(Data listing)

—————

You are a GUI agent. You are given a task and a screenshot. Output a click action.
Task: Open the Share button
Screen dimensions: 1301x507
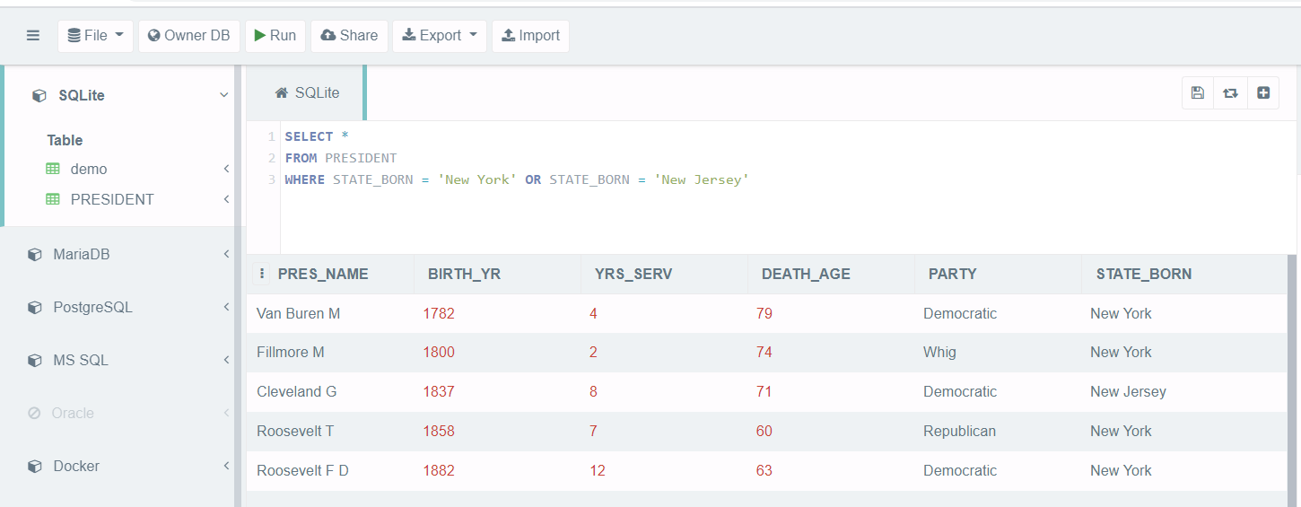[x=349, y=36]
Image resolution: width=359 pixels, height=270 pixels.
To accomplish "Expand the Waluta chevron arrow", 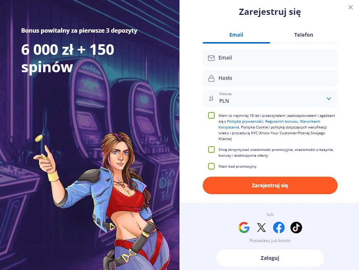I will tap(329, 99).
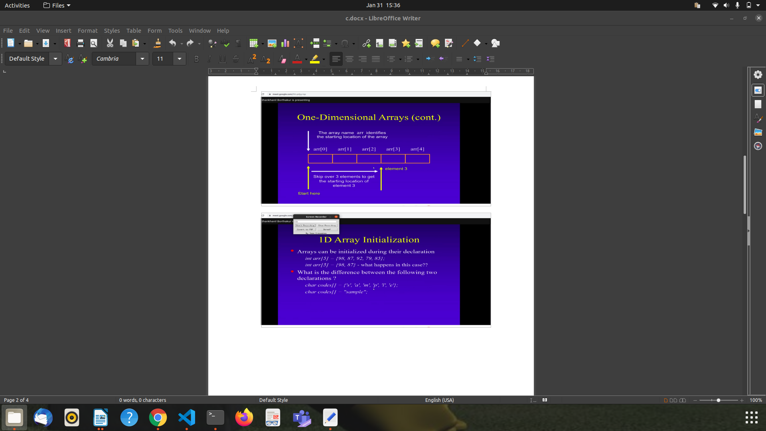Screen dimensions: 766x431
Task: Click the English (USA) language status field
Action: [439, 400]
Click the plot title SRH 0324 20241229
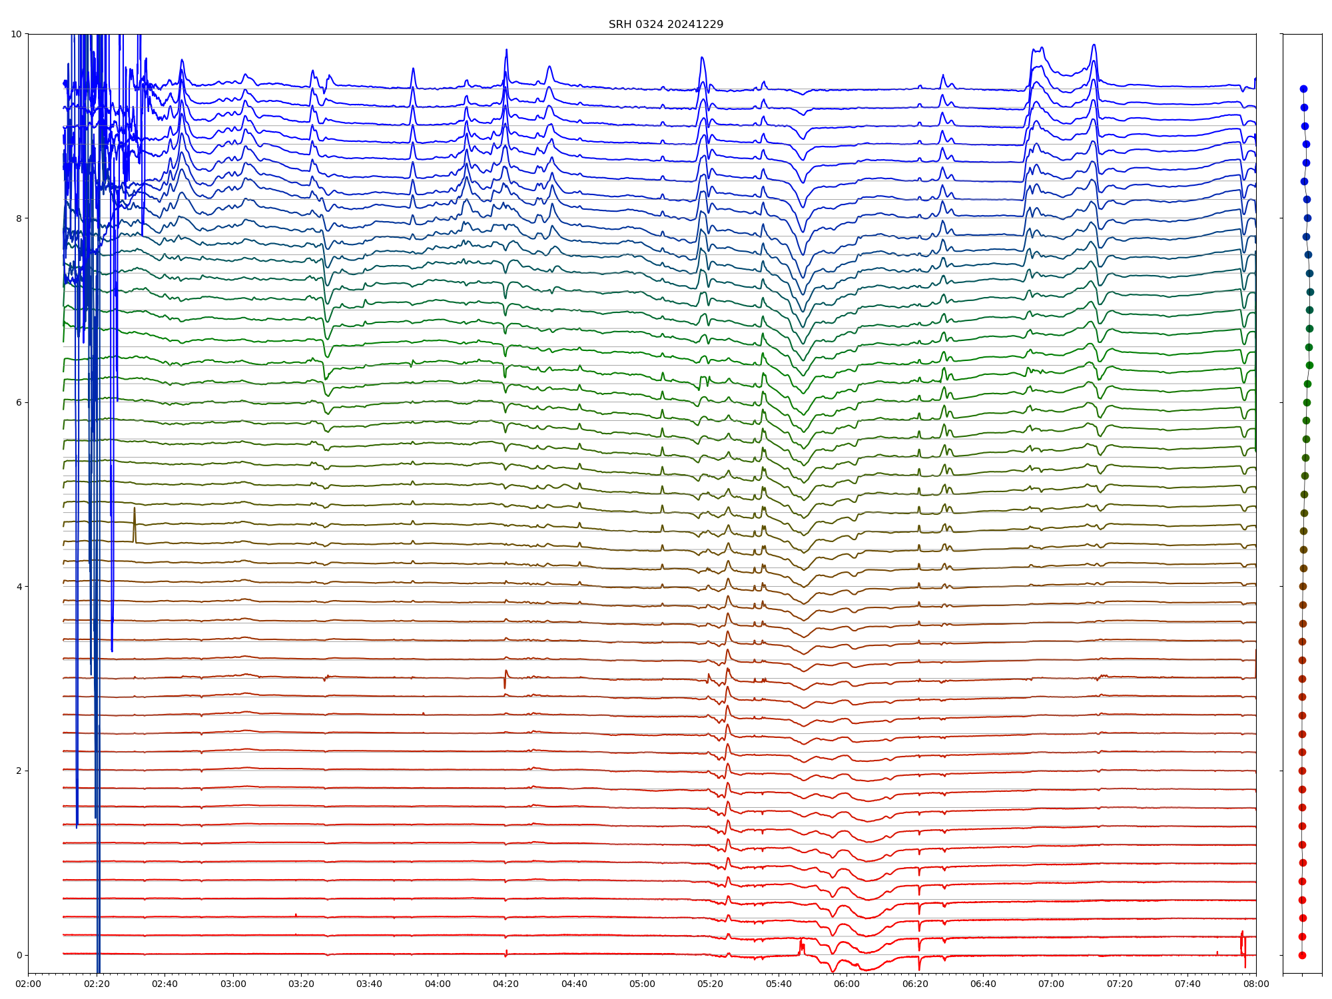This screenshot has width=1332, height=999. (665, 25)
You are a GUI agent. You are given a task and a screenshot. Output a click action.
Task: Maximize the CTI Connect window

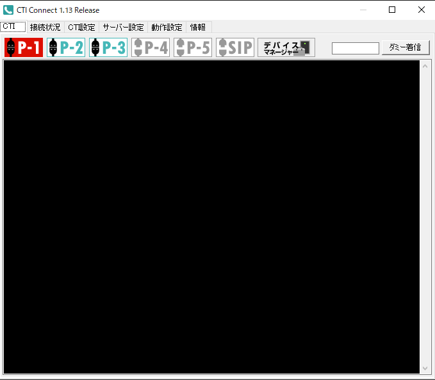click(x=392, y=10)
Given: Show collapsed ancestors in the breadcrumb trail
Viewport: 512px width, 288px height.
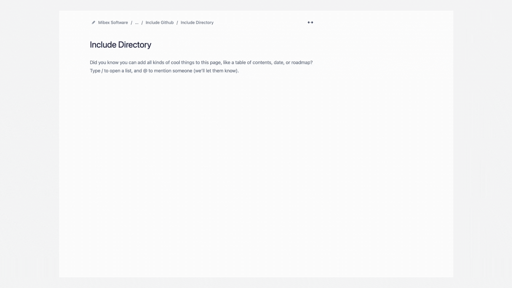Looking at the screenshot, I should [137, 22].
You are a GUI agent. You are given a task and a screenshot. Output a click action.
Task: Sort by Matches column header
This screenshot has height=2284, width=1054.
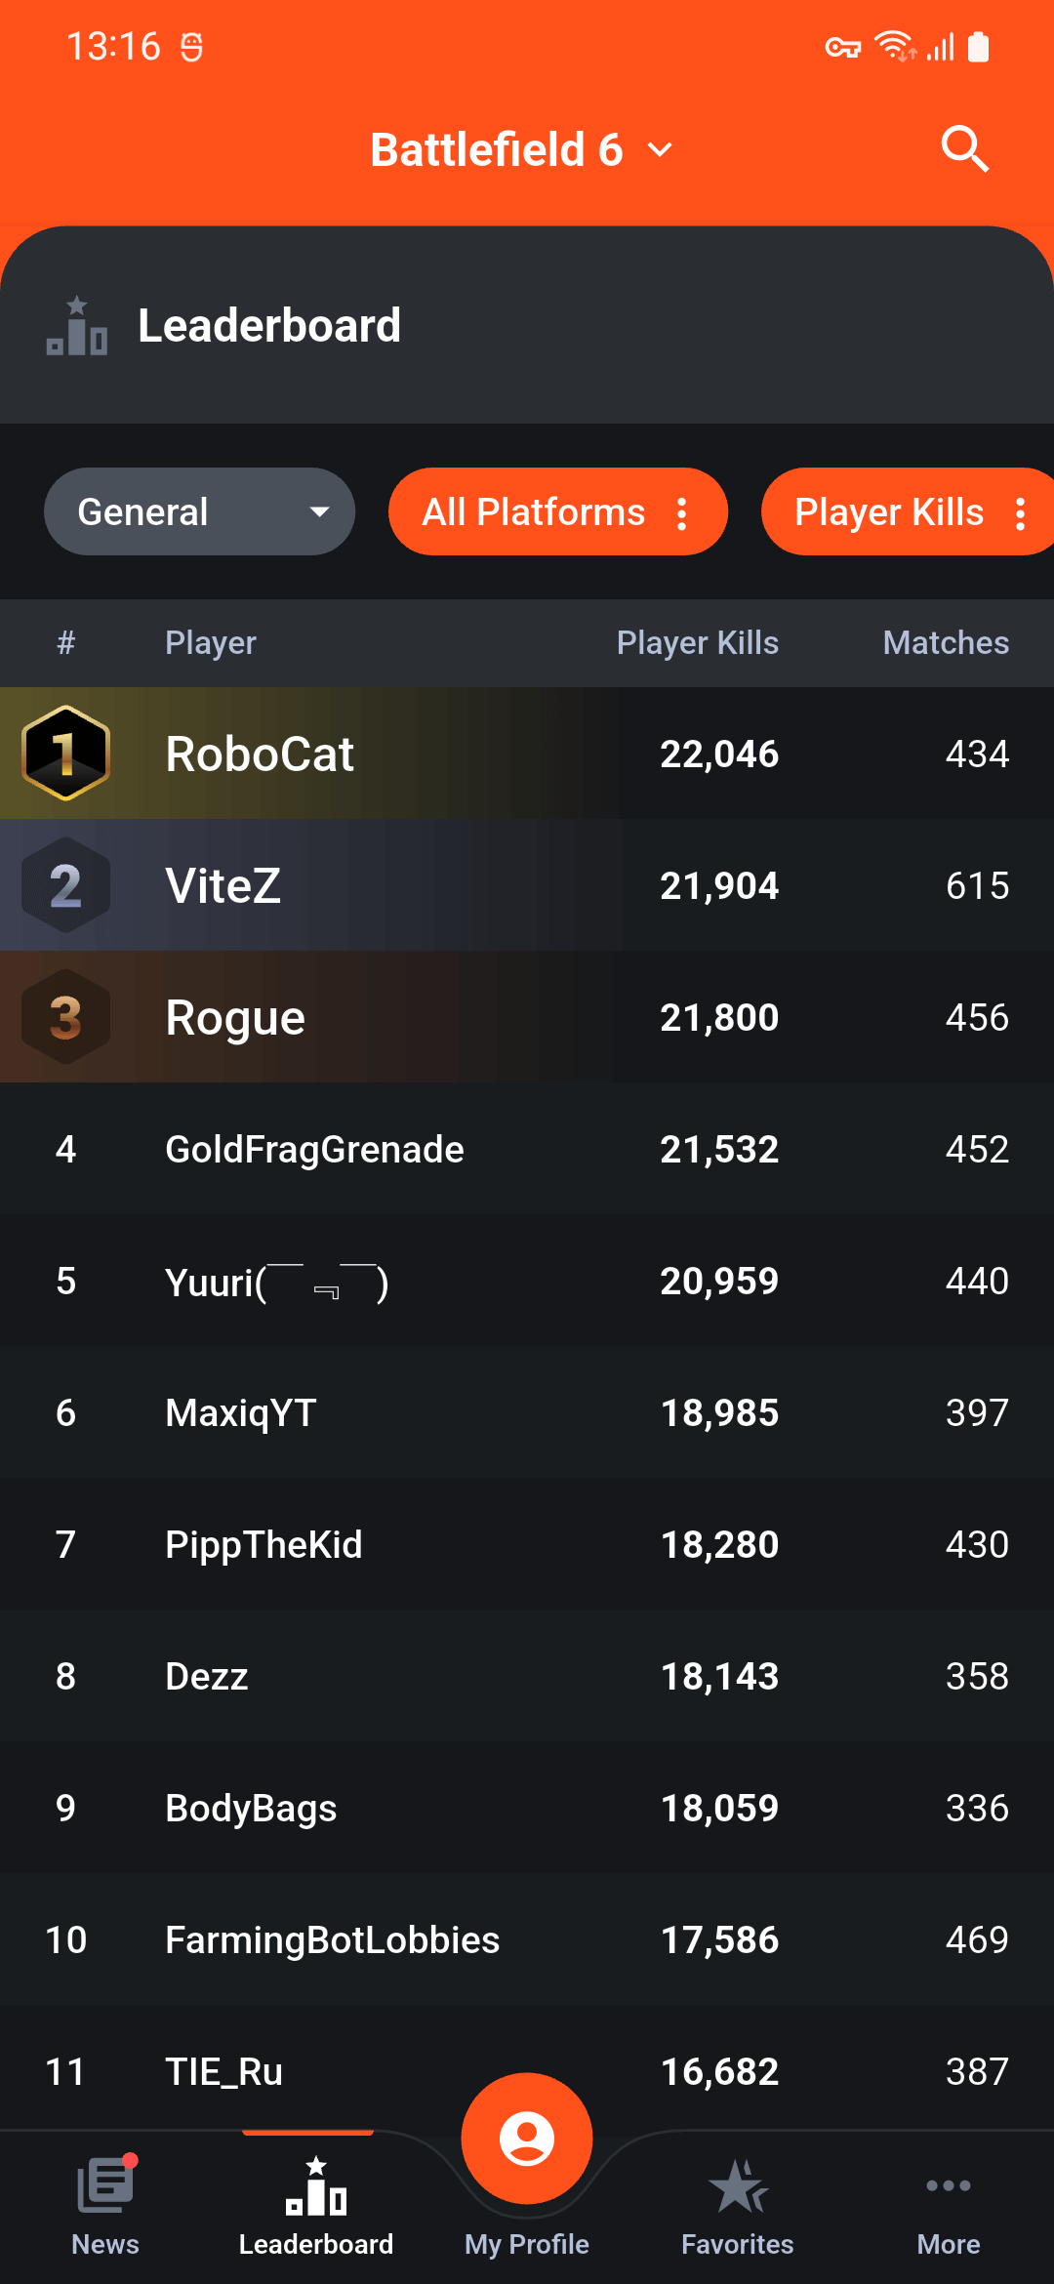[x=946, y=642]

—————

● **WRITTEN REQUEST**
Rewrite the stretch of the material from the line containing "Given: Show collapsed" through the end of the material, swapping "breadcrumb trail" for "navigation path" and keeping everything else unchanged. Leave the pictures out of your answer.

● **RESPONSE TO THE EXERCISE**
Given: Show collapsed ancestors in the navigation path
Viewport: 512px width, 288px height.
Looking at the screenshot, I should [137, 22].
You are a GUI agent. You are given a task and a screenshot. Output a click action.
Task: Sort by Matches column header
This screenshot has height=2284, width=1054.
[x=946, y=642]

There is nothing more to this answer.